2. ¿Qué nos importan a nosotros los géneros y las
especies? El hombre a quien habla el Verbo Eterno, de muchas opiniones se
desenreda. Porque todo viene de ese Verbo Eterno, y todo dice una sola cosa: el
principio, el cual nos habla.
Sin él nadie entiende, ni juzga bien. Firme tiene
su corazón, en Dios descansa tranquilo, el hombre para quién todas las cosas
son una sola, las reduce todas a una sola y las ve todas en una sola.
¡Oh Dios que eres la verdad!
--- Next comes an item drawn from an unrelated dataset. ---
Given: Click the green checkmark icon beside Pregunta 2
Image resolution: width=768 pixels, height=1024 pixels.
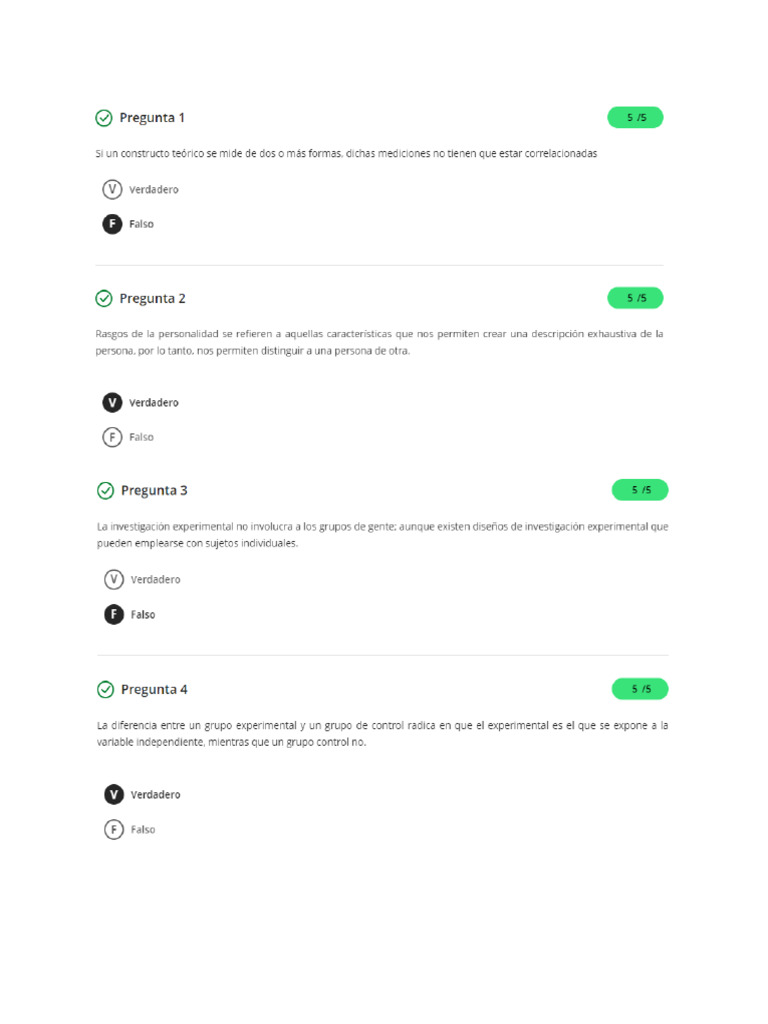Looking at the screenshot, I should 104,298.
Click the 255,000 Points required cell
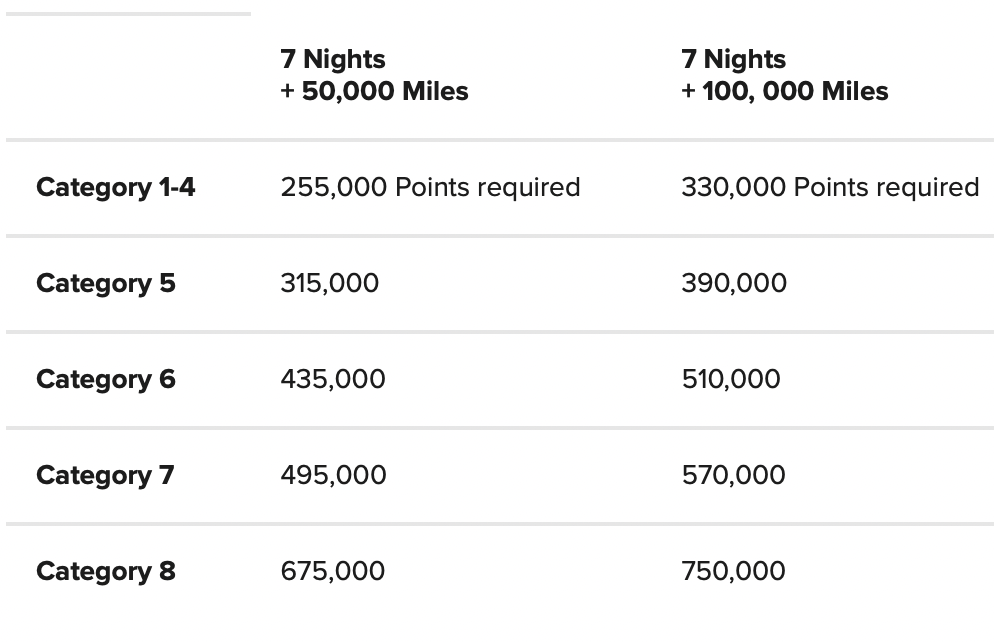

Haz que esté unido a
ti con un amor eterno.
A menudo me aburro de oír y de leer tantas cosas.
En ti esta todo lo que quiero, y todo aquello porque suspiro.
Que callen todos los maestros, que todas las
criaturas enmudecen en tu presencia; sólo tú háblame.
3. Cuanto más unificado esté uno interiormente y
más simplificador exteriormente, tanto más cosas y tanto más profundas entiende
sin trabajo; porque de arriba recibe luz para entenderlas.
Un alma pura, sencilla y constante, no se disipa
entre muchas ocupaciones; porque todo lo hacer por el honor de Dios, procurando
no ocuparse en la busca de sí misma.
¿Quién te estorba y te molesta más que los afectos inmortificados
de tu propio corazón?
Una persona buena y piadosa primero dispone en su
interior aquellas obras que exteriormente tiene que hacer.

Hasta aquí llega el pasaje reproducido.